Three+ years later, still alpha, no graduation in progress, no activity suggesting it will move. The alpha label is functioning as a security control requiring an explicit --feature-gates=filelog.allowFileDeletion flag at startup — inaccessible via config file modification alone.

Other candidates in the same category: security-sensitive or policy-sensitive toggles where the gate is the UX, not the readiness indicator. Worth scanning any long-lived alpha gate’s original RFC for language like “permanent,” “security,” “opt-in,” “defense-in-depth.”

Implications

  • Read the originating issue, not just the docs, when an alpha gate is load-bearing in your config. Look for maintainer comments on the policy intent. Search for graduation discussion; absence is the signal that there’s no plan.
  • Document override intent in your own config. If you’re enabling a permanent alpha gate, write a comment explaining it’s permanent, not “until it graduates.” Prevents future drift in your own planning and onboarding.
  • Don’t time your infrastructure removal cycle to gate graduation for permanent gates. They don’t graduate. Your override is permanent too.
  • Security-relevant features are plausibly permanent alpha candidates. If a feature causes data deletion, exfiltration, or irreversible mutation, suspect the gate is a permanent access control until proven otherwise.
  • OTel Metric Temporality - Delta vs Cumulative — another case where OTel behavior surprises you based on misreading implementation details.

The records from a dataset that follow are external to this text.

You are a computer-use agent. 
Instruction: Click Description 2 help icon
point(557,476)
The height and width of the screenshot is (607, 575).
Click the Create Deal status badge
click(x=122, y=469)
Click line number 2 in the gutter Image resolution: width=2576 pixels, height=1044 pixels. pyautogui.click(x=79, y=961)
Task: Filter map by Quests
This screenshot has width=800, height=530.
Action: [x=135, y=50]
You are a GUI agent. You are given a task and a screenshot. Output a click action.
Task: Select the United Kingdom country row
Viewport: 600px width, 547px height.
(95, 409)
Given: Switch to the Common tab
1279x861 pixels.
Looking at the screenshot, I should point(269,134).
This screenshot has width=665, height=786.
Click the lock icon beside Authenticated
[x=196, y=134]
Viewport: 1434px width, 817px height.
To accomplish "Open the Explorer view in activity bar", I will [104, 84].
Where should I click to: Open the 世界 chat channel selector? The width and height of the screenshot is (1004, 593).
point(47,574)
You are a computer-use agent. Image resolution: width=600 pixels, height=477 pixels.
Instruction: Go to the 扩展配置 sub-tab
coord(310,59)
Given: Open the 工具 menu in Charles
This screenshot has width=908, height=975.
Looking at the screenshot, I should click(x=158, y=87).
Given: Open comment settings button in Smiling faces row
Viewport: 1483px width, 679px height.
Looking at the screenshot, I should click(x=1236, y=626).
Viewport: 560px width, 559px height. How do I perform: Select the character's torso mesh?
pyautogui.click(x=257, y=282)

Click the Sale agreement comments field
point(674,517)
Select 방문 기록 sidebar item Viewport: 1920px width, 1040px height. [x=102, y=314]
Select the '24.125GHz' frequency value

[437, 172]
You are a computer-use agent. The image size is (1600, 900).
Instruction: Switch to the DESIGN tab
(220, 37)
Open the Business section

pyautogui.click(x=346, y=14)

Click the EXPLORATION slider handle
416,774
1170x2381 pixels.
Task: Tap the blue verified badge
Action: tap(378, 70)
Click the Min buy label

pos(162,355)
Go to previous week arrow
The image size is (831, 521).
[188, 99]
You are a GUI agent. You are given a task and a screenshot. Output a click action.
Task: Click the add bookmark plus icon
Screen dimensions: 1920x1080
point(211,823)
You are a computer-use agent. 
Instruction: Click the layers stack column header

Temporality preference is “set” but the backend cache invalidation isn’t what you’d expect; gate stage “alpha” isn’t what you’d expect. Both reward going to primary sources (source files, RFCs, maintainer comments) over docs.

Questions

  • What other long-lived alpha gates in OTel Collector are permanent by design? A systematic audit of stage: alpha gates with from_version older than 18 months would likely reveal a handful.
  • Does OTel have a formal “permanent gate” convention, or is it pattern-only? The featuregate.Stage enum doesn’t distinguish — arguably it should, as a StagePermanent or similar.
  • Do other observability ecosystems (Grafana Agent, Vector, Fluent Bit) have analogous permanent-gate patterns, or do they handle irreversible-action opt-in differently?